## THE PROBLEM
The entries are to be repeated verbatim, with nothing left out.

##### DATA TO PROCESS #####

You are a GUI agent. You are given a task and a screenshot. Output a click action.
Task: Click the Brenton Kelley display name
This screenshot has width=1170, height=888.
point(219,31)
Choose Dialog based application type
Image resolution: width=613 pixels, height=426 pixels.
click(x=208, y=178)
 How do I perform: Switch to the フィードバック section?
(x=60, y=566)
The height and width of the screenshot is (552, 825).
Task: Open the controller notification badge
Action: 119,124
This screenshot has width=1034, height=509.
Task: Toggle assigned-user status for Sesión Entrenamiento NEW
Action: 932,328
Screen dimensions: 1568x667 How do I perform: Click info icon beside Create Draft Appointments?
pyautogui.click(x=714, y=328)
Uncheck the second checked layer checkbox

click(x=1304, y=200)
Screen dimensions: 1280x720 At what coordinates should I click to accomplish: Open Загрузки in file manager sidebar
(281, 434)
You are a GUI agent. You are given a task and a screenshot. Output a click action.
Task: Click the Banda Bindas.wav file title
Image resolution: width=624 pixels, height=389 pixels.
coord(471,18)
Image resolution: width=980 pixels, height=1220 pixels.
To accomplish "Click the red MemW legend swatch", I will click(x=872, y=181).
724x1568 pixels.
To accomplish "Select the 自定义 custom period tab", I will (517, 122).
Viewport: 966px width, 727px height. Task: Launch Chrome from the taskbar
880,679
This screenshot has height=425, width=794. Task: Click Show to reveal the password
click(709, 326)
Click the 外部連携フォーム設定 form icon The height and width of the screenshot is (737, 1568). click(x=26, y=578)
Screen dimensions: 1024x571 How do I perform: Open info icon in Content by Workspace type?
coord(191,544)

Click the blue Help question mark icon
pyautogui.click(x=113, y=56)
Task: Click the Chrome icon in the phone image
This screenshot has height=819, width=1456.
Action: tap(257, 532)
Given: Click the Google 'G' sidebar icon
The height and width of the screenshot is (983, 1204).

#####

## COMPLETED TASK
You are a GUI agent. You are given a task and a screenshot. Output a click action.
Task: Click the Brenton Kelley display name
This screenshot has width=1170, height=888.
point(219,31)
Choose Dialog based application type
Image resolution: width=613 pixels, height=426 pixels.
click(x=208, y=178)
 How do I perform: Switch to the フィードバック section?
(x=60, y=566)
The height and width of the screenshot is (552, 825).
Task: Open the controller notification badge
Action: 119,124
This screenshot has width=1034, height=509.
Task: Toggle assigned-user status for Sesión Entrenamiento NEW
Action: 932,328
Screen dimensions: 1568x667 How do I perform: Click info icon beside Create Draft Appointments?
pyautogui.click(x=714, y=328)
Uncheck the second checked layer checkbox

click(x=1304, y=200)
Screen dimensions: 1280x720 At what coordinates should I click to accomplish: Open Загрузки in file manager sidebar
(281, 434)
You are a GUI agent. You are given a task and a screenshot. Output a click action.
Task: Click the Banda Bindas.wav file title
Image resolution: width=624 pixels, height=389 pixels.
coord(471,18)
Image resolution: width=980 pixels, height=1220 pixels.
To accomplish "Click the red MemW legend swatch", I will click(x=872, y=181).
724x1568 pixels.
To accomplish "Select the 自定义 custom period tab", I will (517, 122).
Viewport: 966px width, 727px height. Task: Launch Chrome from the taskbar
880,679
This screenshot has height=425, width=794. Task: Click Show to reveal the password
click(709, 326)
Click the 外部連携フォーム設定 form icon The height and width of the screenshot is (737, 1568). click(x=26, y=578)
Screen dimensions: 1024x571 How do I perform: Open info icon in Content by Workspace type?
coord(191,544)

Click the blue Help question mark icon
pyautogui.click(x=113, y=56)
Task: Click the Chrome icon in the phone image
This screenshot has height=819, width=1456.
Action: tap(257, 532)
Given: Click the Google 'G' sidebar icon
The height and width of the screenshot is (983, 1204).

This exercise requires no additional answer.